Entries taken from a collection:
========================================================================

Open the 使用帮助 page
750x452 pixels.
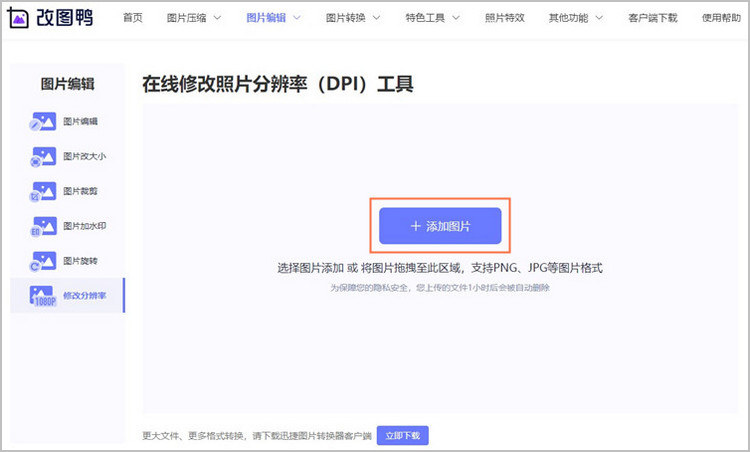(x=720, y=18)
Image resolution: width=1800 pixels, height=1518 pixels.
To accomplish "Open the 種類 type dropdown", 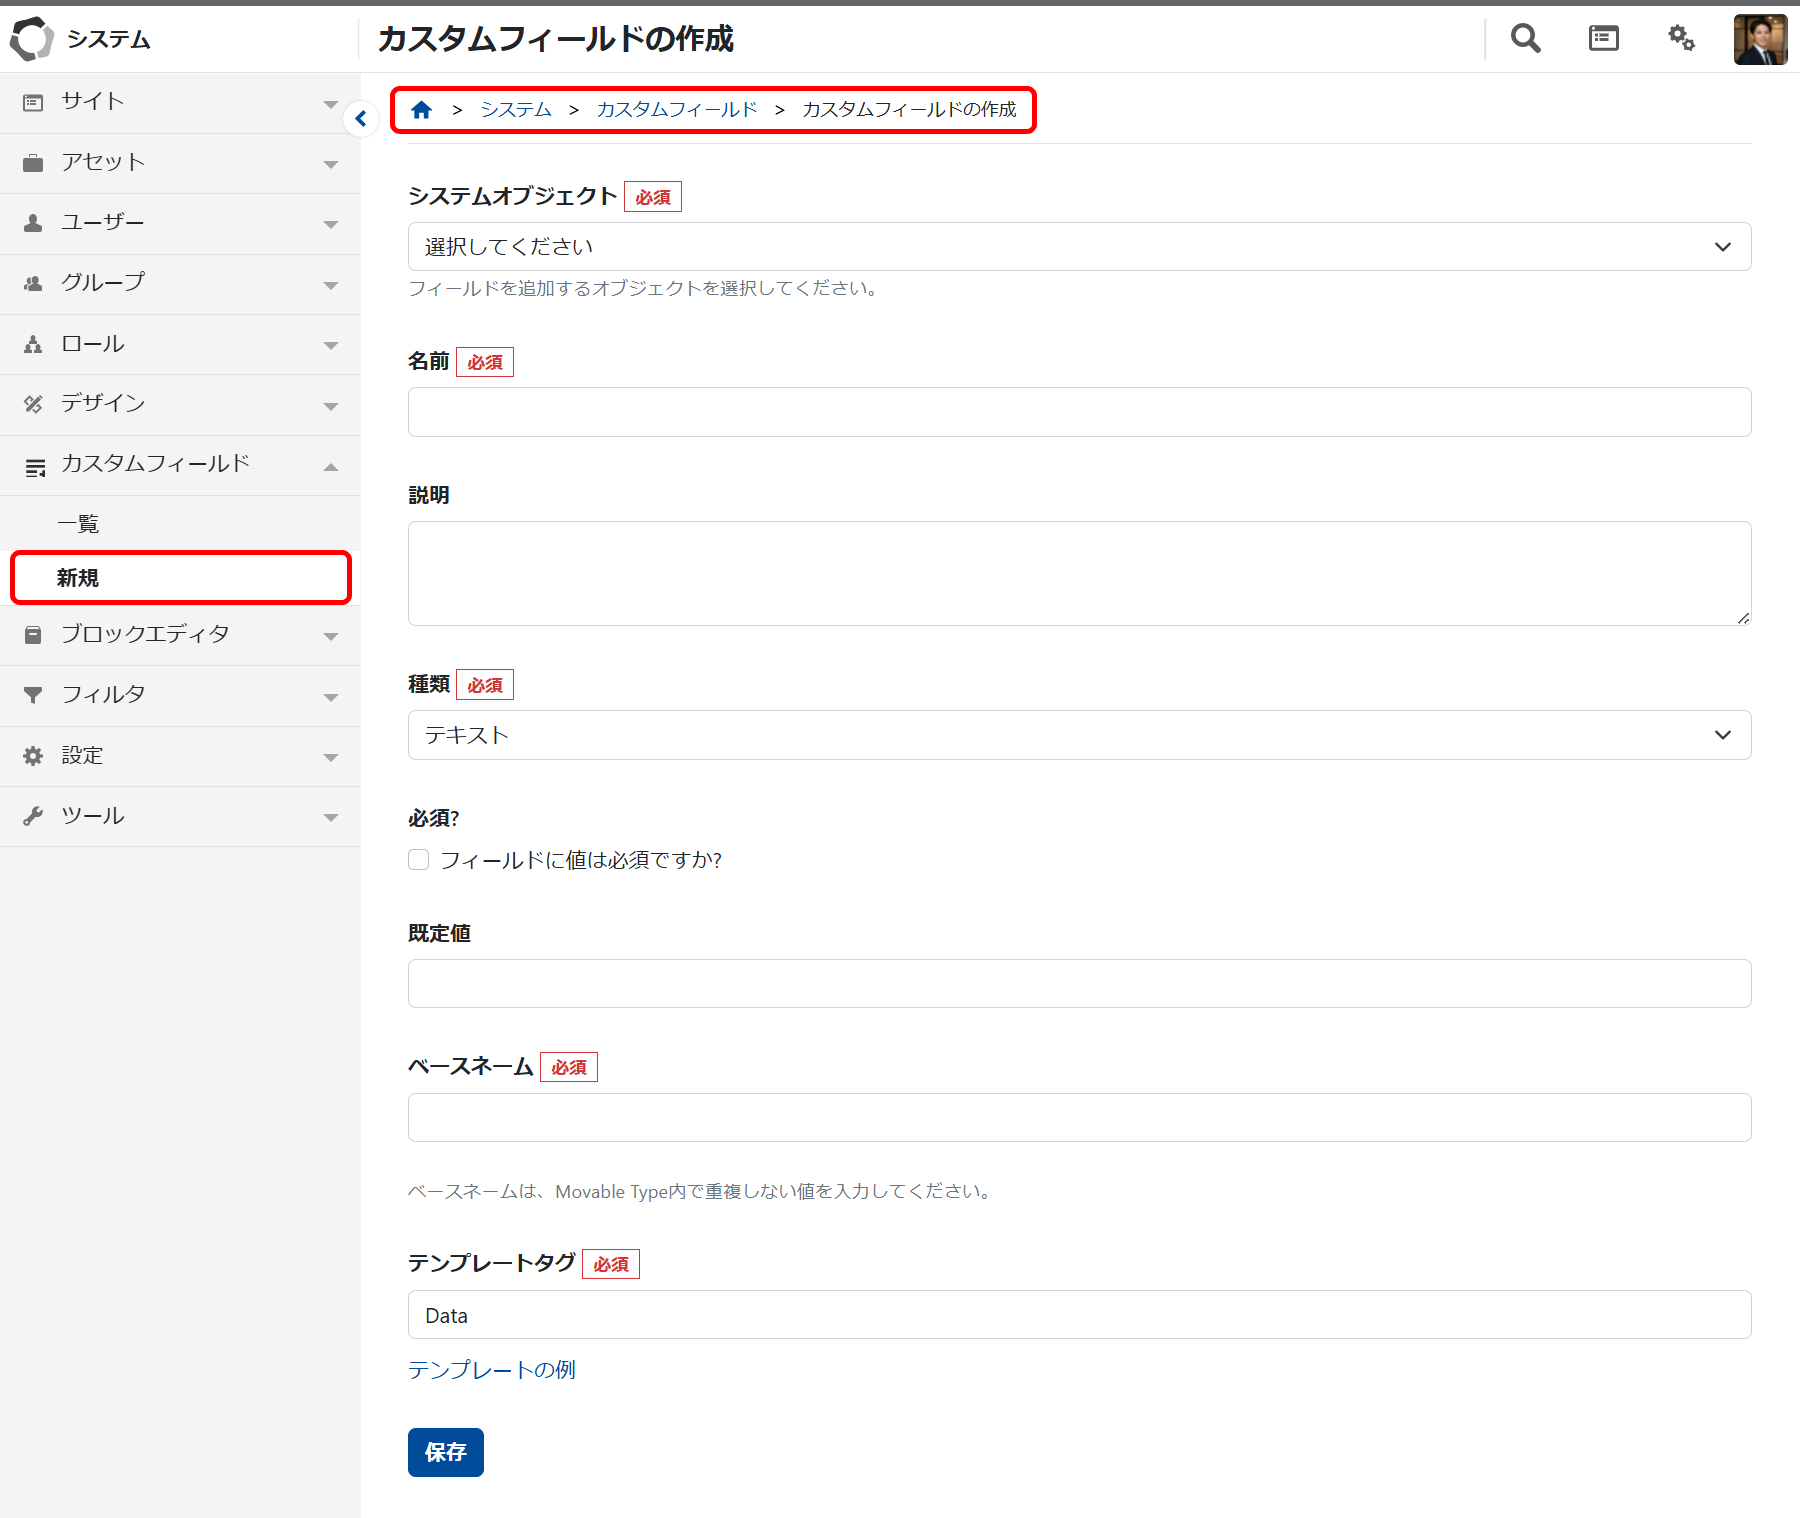I will click(x=1078, y=735).
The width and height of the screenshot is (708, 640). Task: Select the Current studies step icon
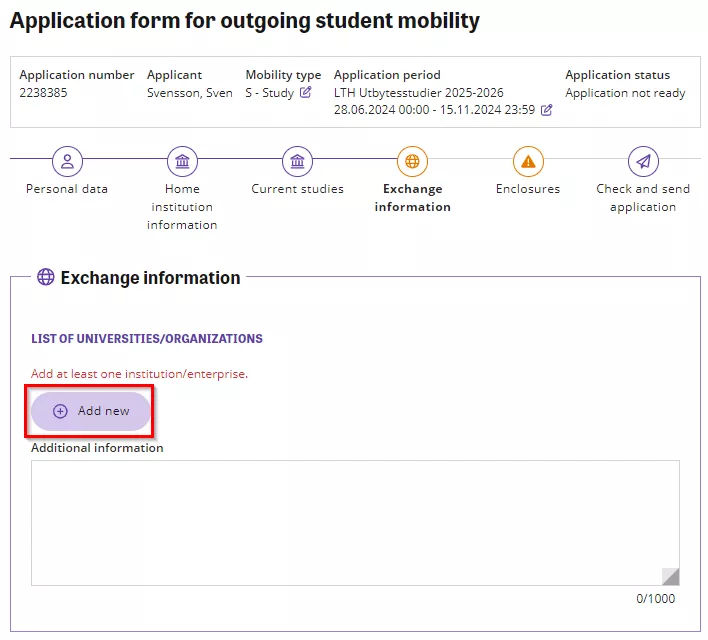[297, 161]
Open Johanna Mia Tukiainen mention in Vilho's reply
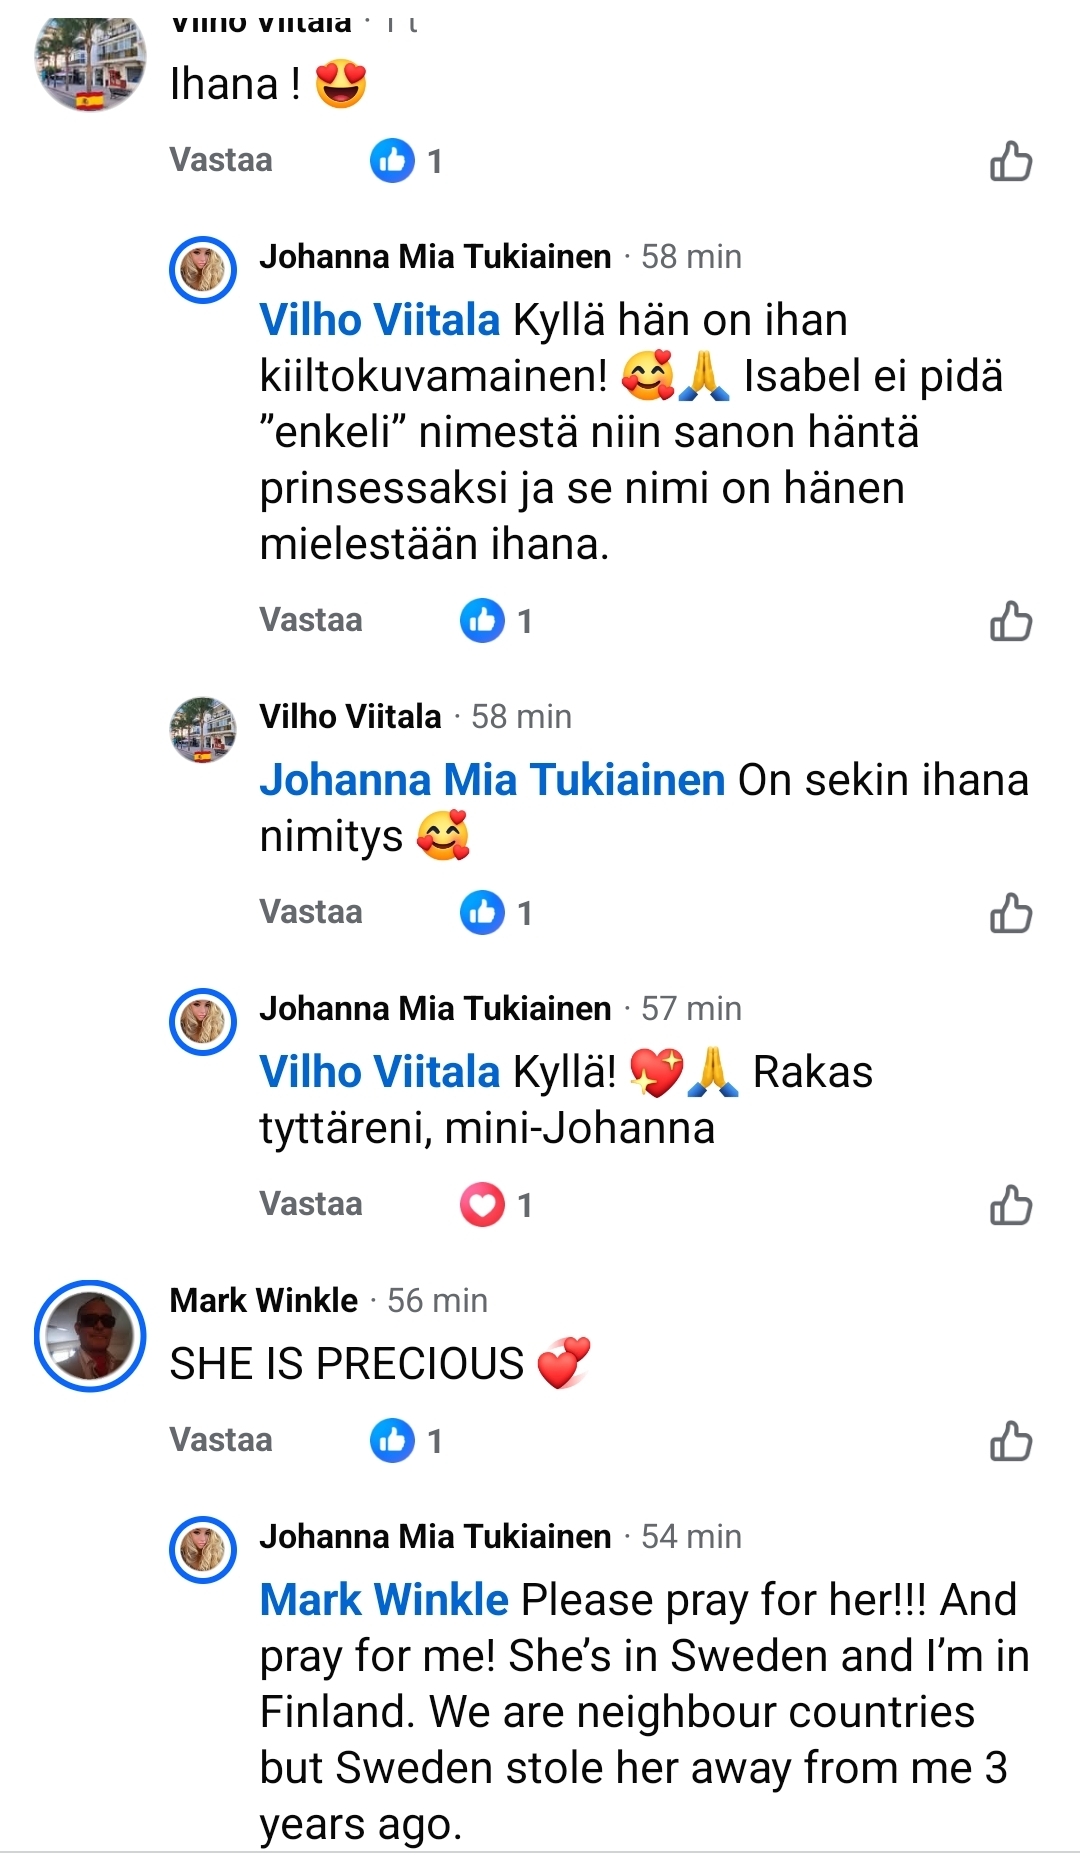Image resolution: width=1080 pixels, height=1859 pixels. click(x=492, y=780)
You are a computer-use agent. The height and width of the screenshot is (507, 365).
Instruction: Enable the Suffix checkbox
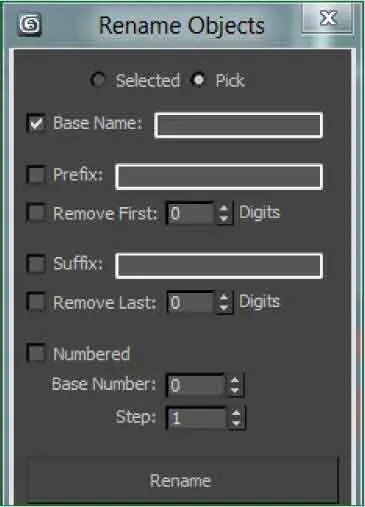36,264
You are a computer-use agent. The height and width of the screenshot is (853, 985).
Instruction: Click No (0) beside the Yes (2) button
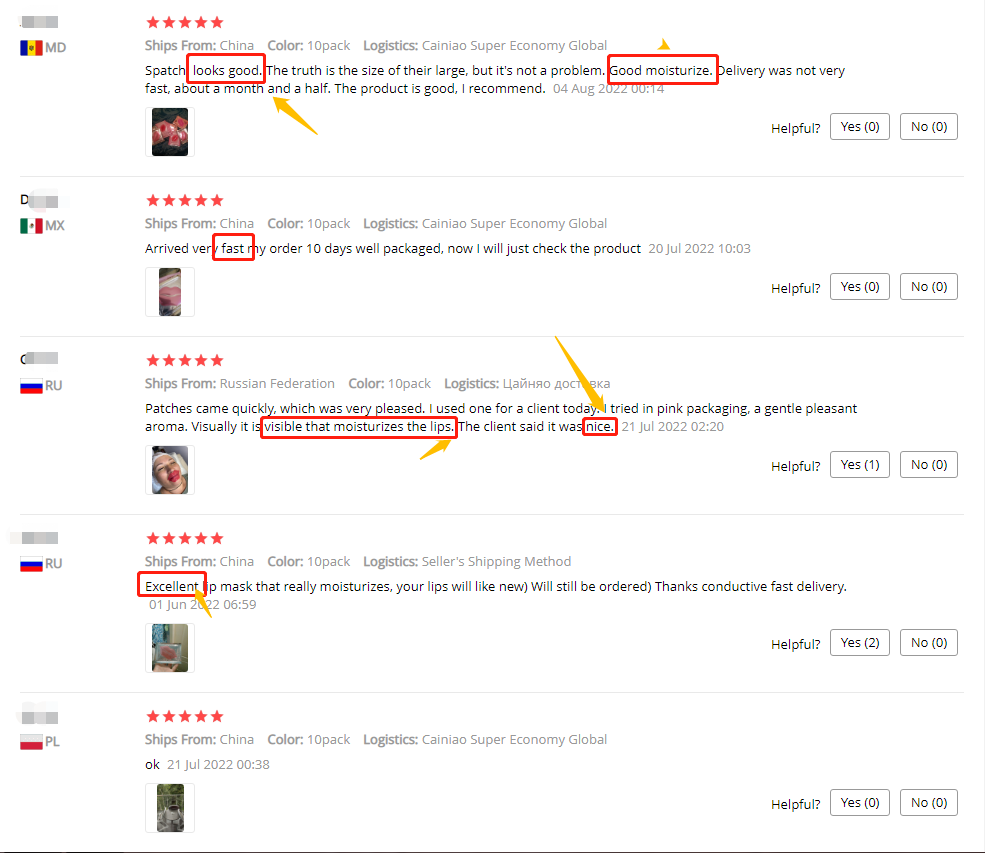click(x=928, y=643)
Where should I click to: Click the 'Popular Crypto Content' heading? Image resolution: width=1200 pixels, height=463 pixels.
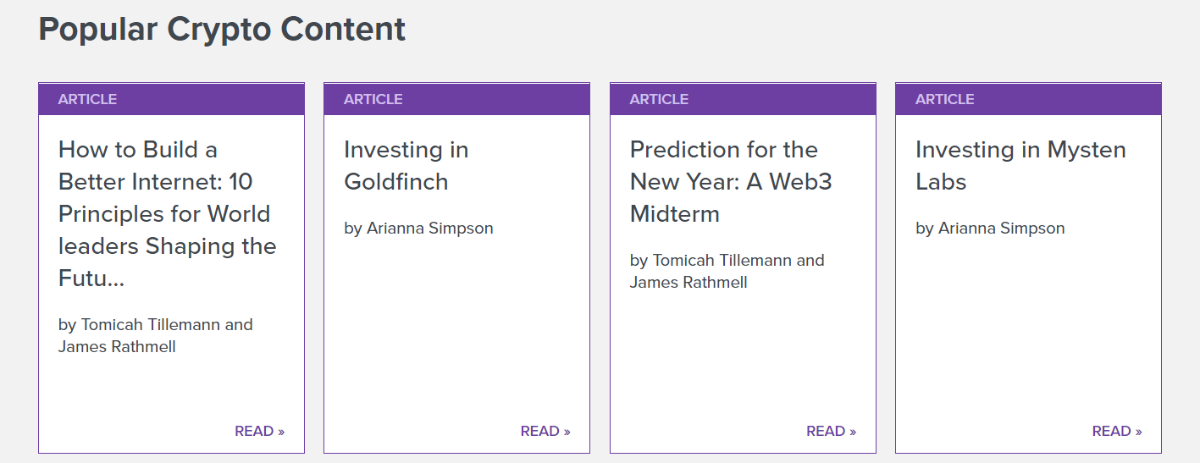(x=222, y=29)
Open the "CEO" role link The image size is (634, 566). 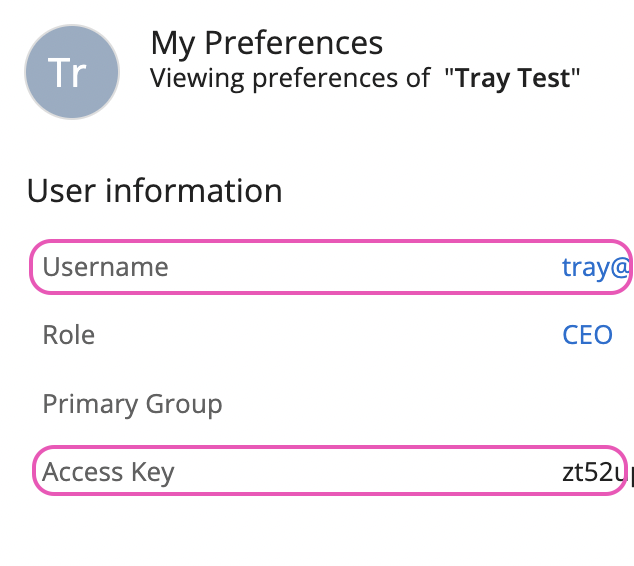[x=587, y=334]
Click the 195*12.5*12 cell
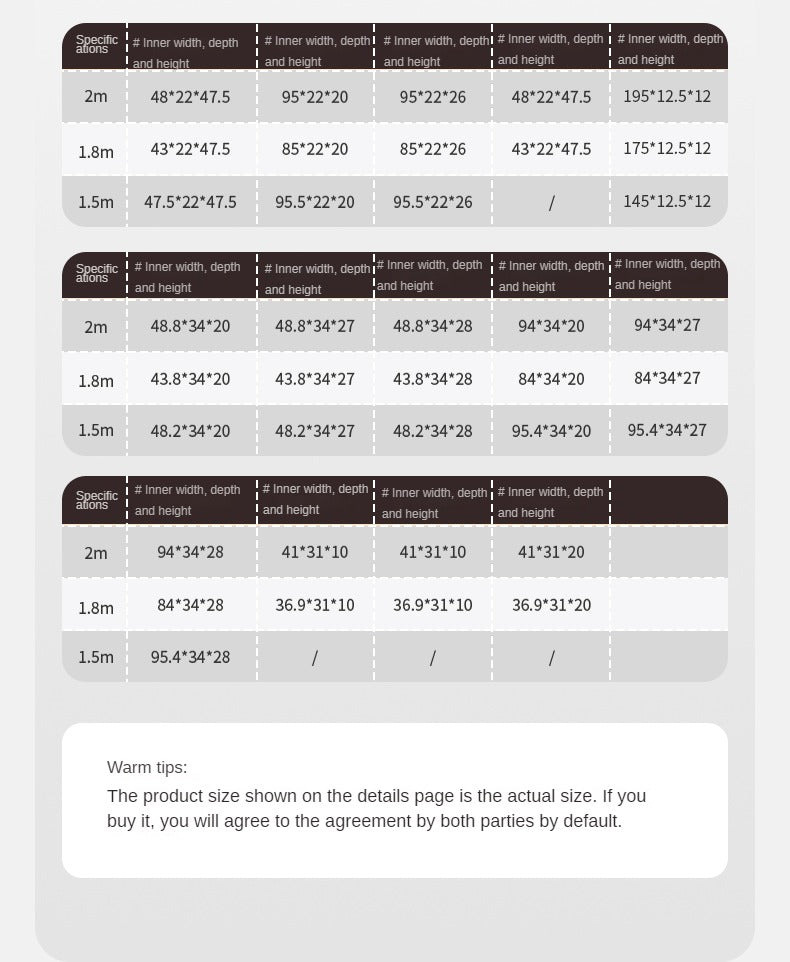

========================================================================

• EXERCISE
Count the lines in the entries above that hold the string "computer", and give that count without any other text.

• ANSWER TO THE EXERCISE
2